All I really want is that decent shot of dopamine to the brain for having accomplished something during my day. Give me that, and I’ll sleep like a baby, even after three shots of espresso.

I’m up. Time to get to work. Sunrises are overrated. Especially on hot summer nights such as this. To hell with the way things were before. They never really suited me all that well anyway.

Is it lonely at night? Yes. Blissfully so.

Beating yourself up

I get that things are weird. I understand that none of this is normal, or really healthy at all, but today I really feel like a fuckup and I am beating myself up.

I had writing to do. I did a little bit of it. I need to pick up the pace, but lately, I just stare up at a mountain of work, whether it’s making my goal on paid work, doing the other things I need to do for my freelance work, or just taking care of daily chores. I make lists. Sometimes I check things off. Sometimes I just make more lists.

I feel that Resistance as sure as if it were a brick wall. It’s hard to drag my ass out of bed. It’s daunting to sit down and put words down on a book that A) will probably suck B) nobody will read C) will just prove to be more ambition that never went anywhere because I’ve been in the habit of making things work for other people so long, that I don’t know if I ever knew how to make it work for myself.

Lately I have been having a hard time with solitude.

I try to reach out to people, but they just don’t reach back. Fuck, I’m back where I was in 2015 when I was starting my life over from scratch, only this time, I don’t have the stability of the day job to keep me focused. It’s difficult to say the least. And sad to say, but sometimes when I do talk to someone during the day, I just don’t feel that connection, like they are interested in sharing time with me at all.

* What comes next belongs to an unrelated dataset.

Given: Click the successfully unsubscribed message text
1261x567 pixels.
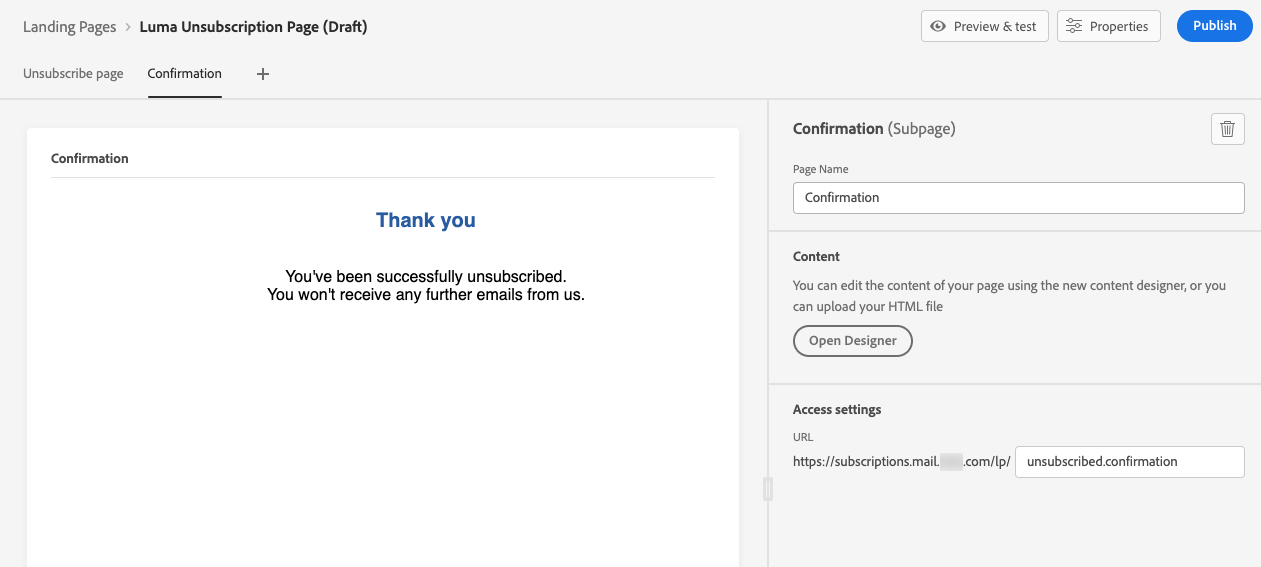Looking at the screenshot, I should click(x=426, y=276).
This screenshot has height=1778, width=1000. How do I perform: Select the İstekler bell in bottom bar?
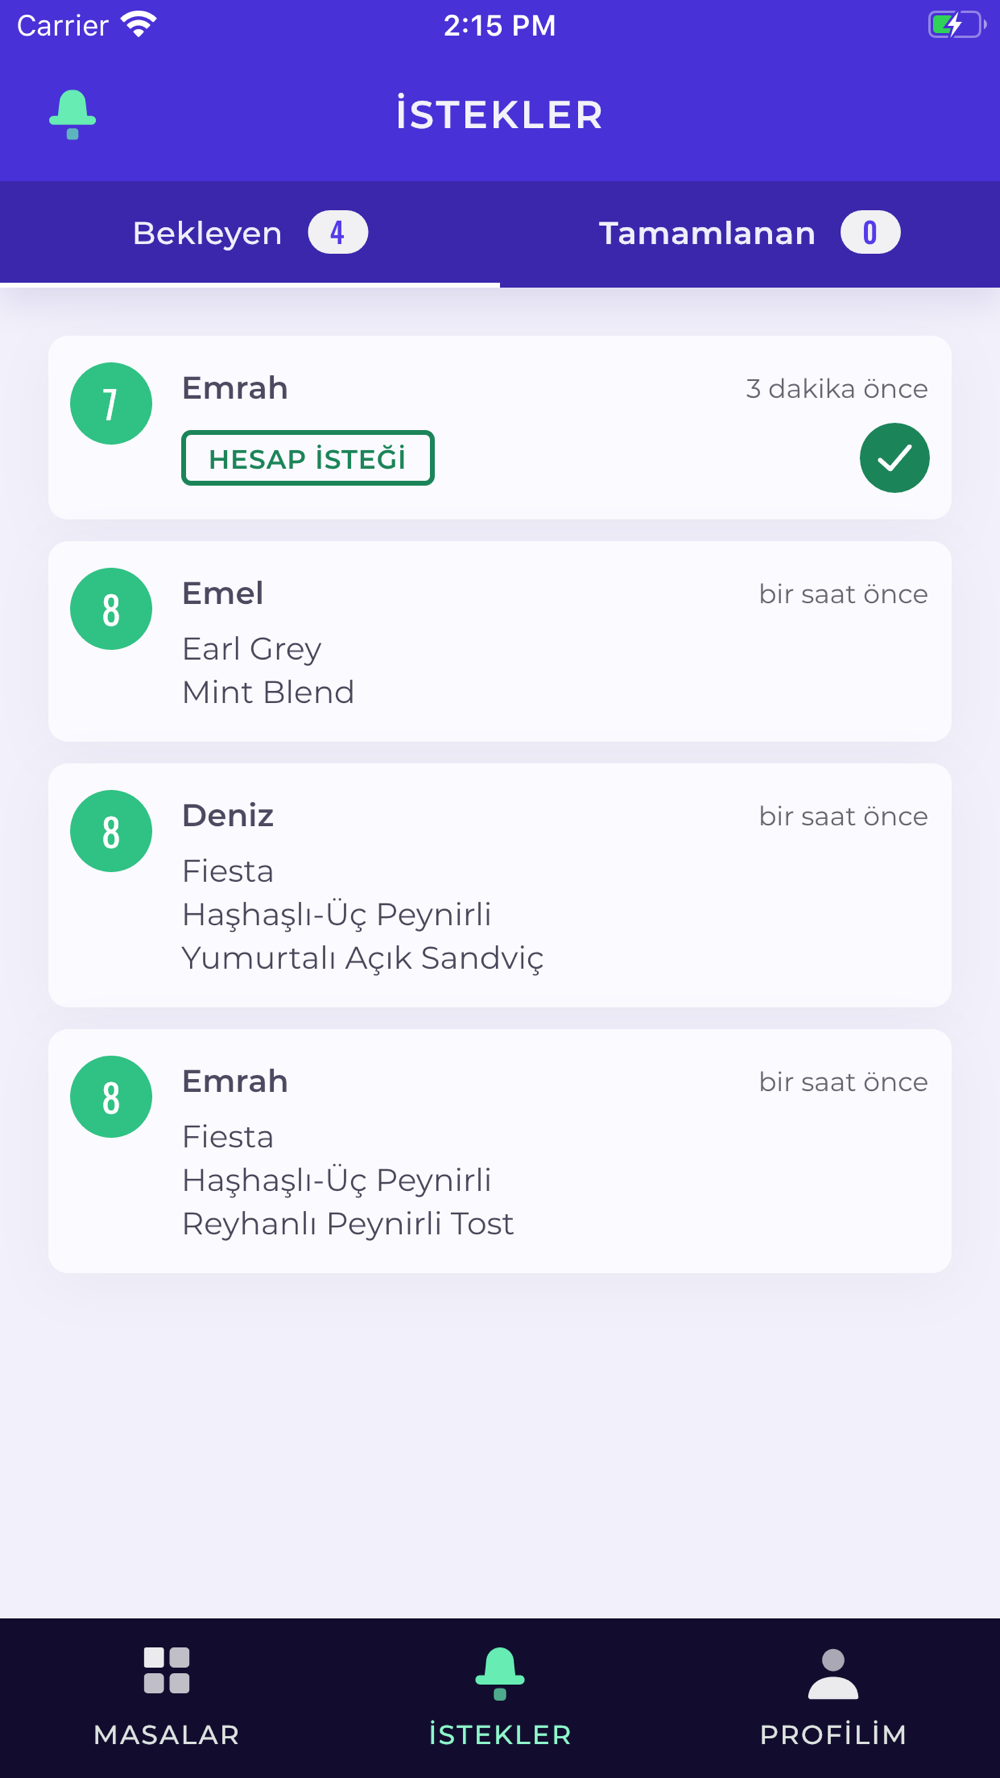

It’s all a distraction anyway. A good way to waste time, because I’m scared shitless of doing the work. Failing, or worse yet, success. I’m just so tired. Empty. I haven’t got a lot left in my tanks anymore, and if I couldn’t keep a relationship together that seemed to be going well, I don’t have a lot of confidence in a career that is just a dream right now. Just another pipe dream. Just going around telling people I am something, when I’m sure I’m an imposter.

I miss having a person. Someone who got it, and didn’t just leave my messages on Read. All my life I’ve felt like I’ve been on the outside looking in. At this point, I have stopped caring. One day, I will get my goal which is just to walk away and start my life over again, but this time it will be on my terms. There are days I get so weary of the world that I just don’t care anymore.

I know it’s the depression talking. I know it’s a constant shadow on my shoulder I have to ignore every day. Some days I’m “amazing” and other days, I’m just a collection of old junk, moving it from one side of the garage to the next, instead of actually getting rid of it.

Today, I didn’t do what I wanted to get done. And I’m not mad. I’m just disappointed.